◆ WHAT IS NEEDED ◆
Pick out each line of the data below that contains the string "width". Matching is case-sensitive.

----- ROWS -----

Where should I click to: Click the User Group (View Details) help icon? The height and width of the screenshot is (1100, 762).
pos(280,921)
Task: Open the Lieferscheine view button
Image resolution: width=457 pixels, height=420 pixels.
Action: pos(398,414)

-----
----- ROWS -----

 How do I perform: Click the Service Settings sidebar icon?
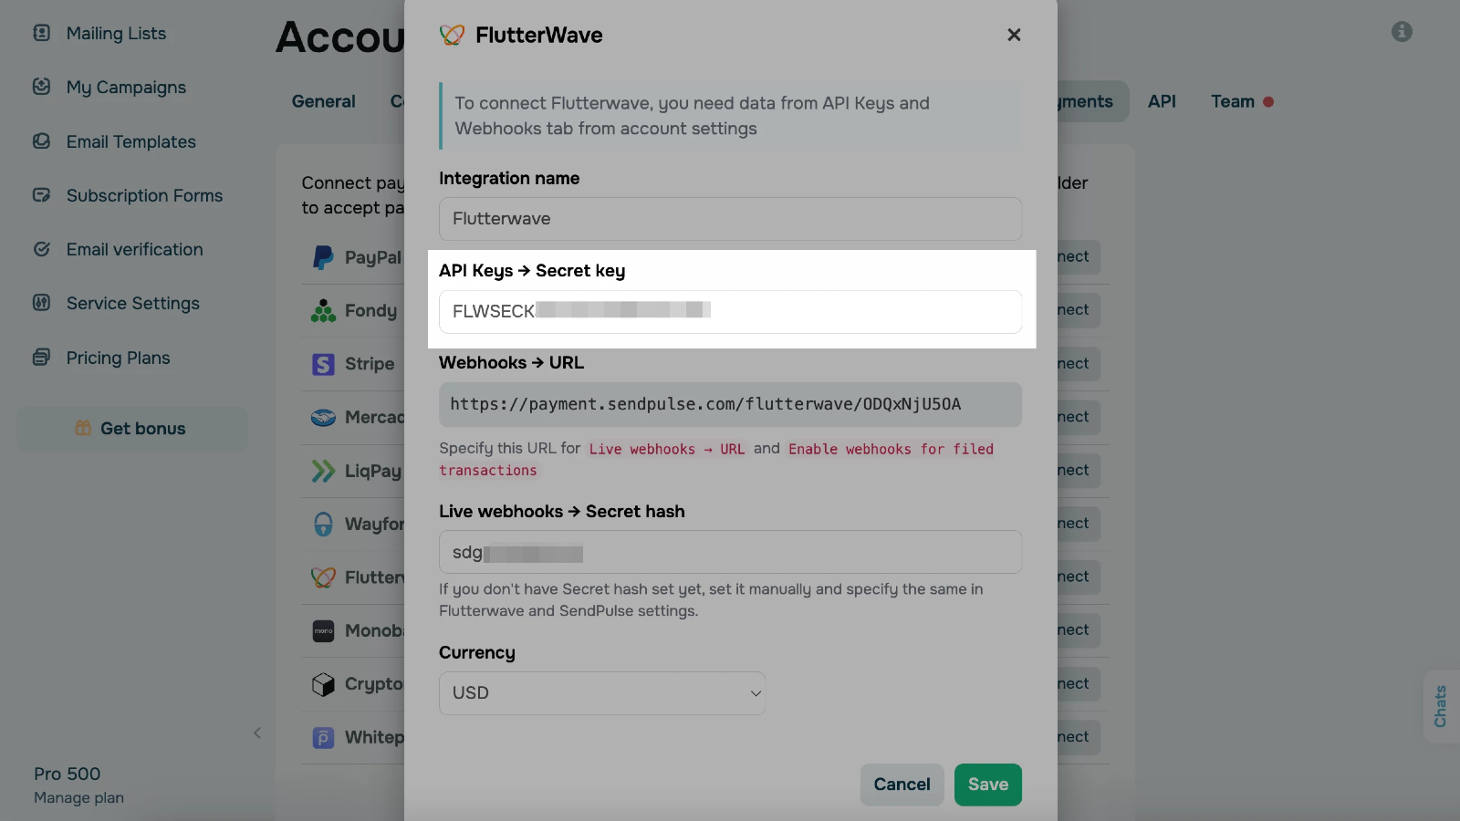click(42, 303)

-----

◆ RESPONSE FOR THIS EXERCISE ◆
Where should I click to: Click the User Group (View Details) help icon? The height and width of the screenshot is (1100, 762).
Image resolution: width=457 pixels, height=420 pixels.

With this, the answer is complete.